You might want to read one of the PRs about that "down/up for each vlan" issue:





						240818 – igb(4) vlanhwfilter feature generate link UP/DOWN for each new vlan created
					






					bugs.freebsd.org
				



(there were several others back when this behaviour was introduced ~2018ish)

A patch (https://reviews.freebsd.org/D24659) has been merged (https://svnweb.freebsd.org/base?view=revision&revision=361053, https://svnweb.freebsd.org/base?view=revision&revision=360902), but at least on 13-RELEASE on my desktop with em and igb interfaces setting up a VLAN still always resets the interface as well as on several other machines (12.2 & 13.0) with em, igb and even ixgbe interfaces.

I also encountered that (mis)behaviour and had to work around this issue: on our storage hosts we only change the vlan config during maintenance windows. for our routers and gateways this behaviour was just completely inacceptable and we switched them all to OpenBSD (which brought some other benefits like rdomains and latest OpenBGPd).
So even if this might not be the preferred answer in this forum, you might want to try OpenBSD for that project, even if 'just' running on bhyve (which works great - we have ~10 OBSD VMs running on bhyve in our infrastructure).


----------

◆ Task to complete: Recast the paragraph of the post above that begins "A patch" as a short bulleted list that keeps its main facts.

(Entries from a dataset)
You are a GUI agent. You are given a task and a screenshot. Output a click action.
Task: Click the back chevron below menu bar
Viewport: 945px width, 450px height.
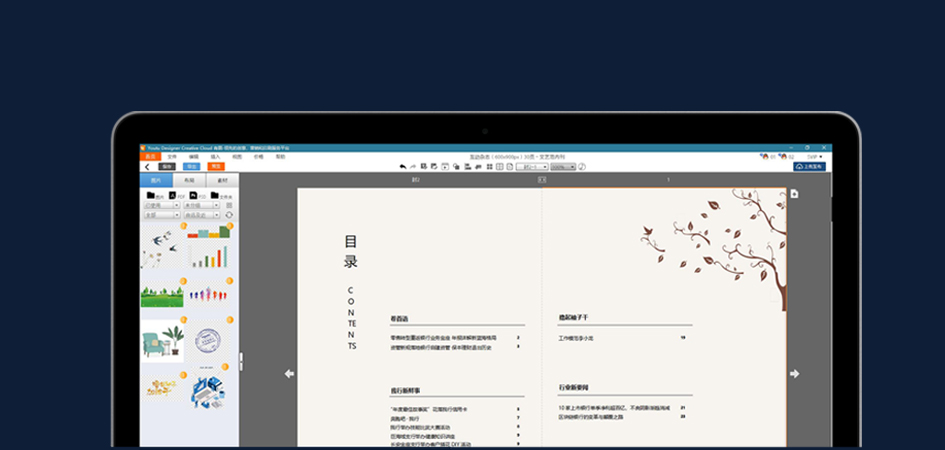(147, 167)
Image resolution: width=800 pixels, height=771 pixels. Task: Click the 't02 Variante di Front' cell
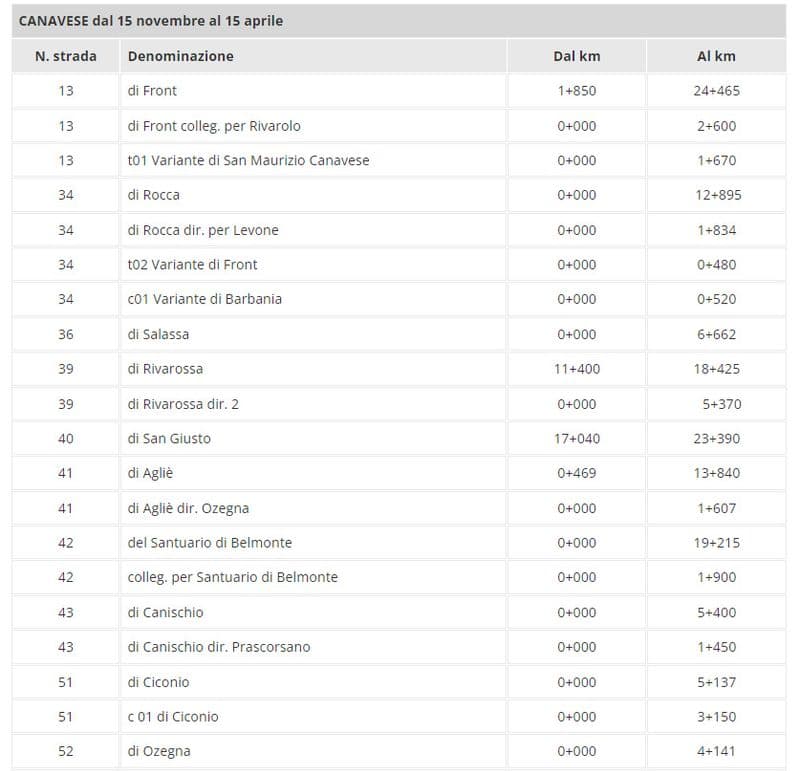coord(192,265)
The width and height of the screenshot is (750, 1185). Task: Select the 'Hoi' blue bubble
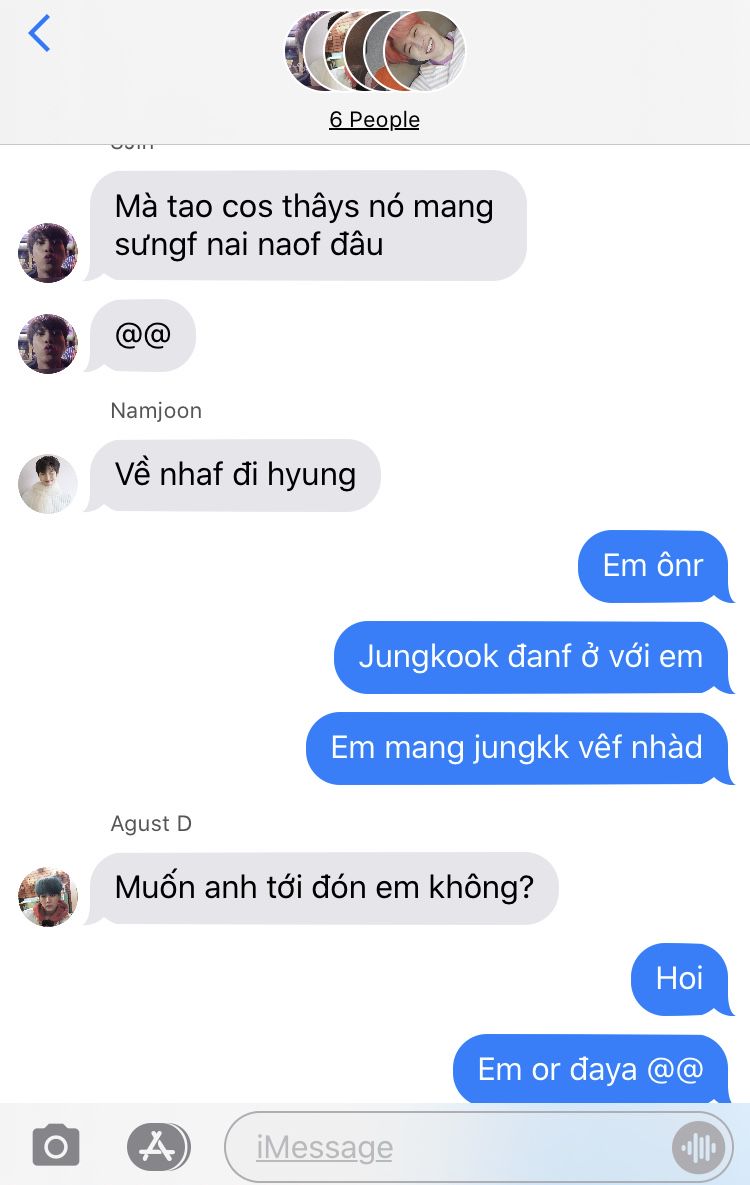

◆ Exercise result:
- A patch (https://reviews.freebsd.org/D24659) was merged in revisions 361053 and 360902.
- On a 13-RELEASE desktop with em and igb interfaces, setting up a VLAN still always resets the interface.
- The same happens on several other machines (12.2 and 13.0) with em, igb and ixgbe interfaces.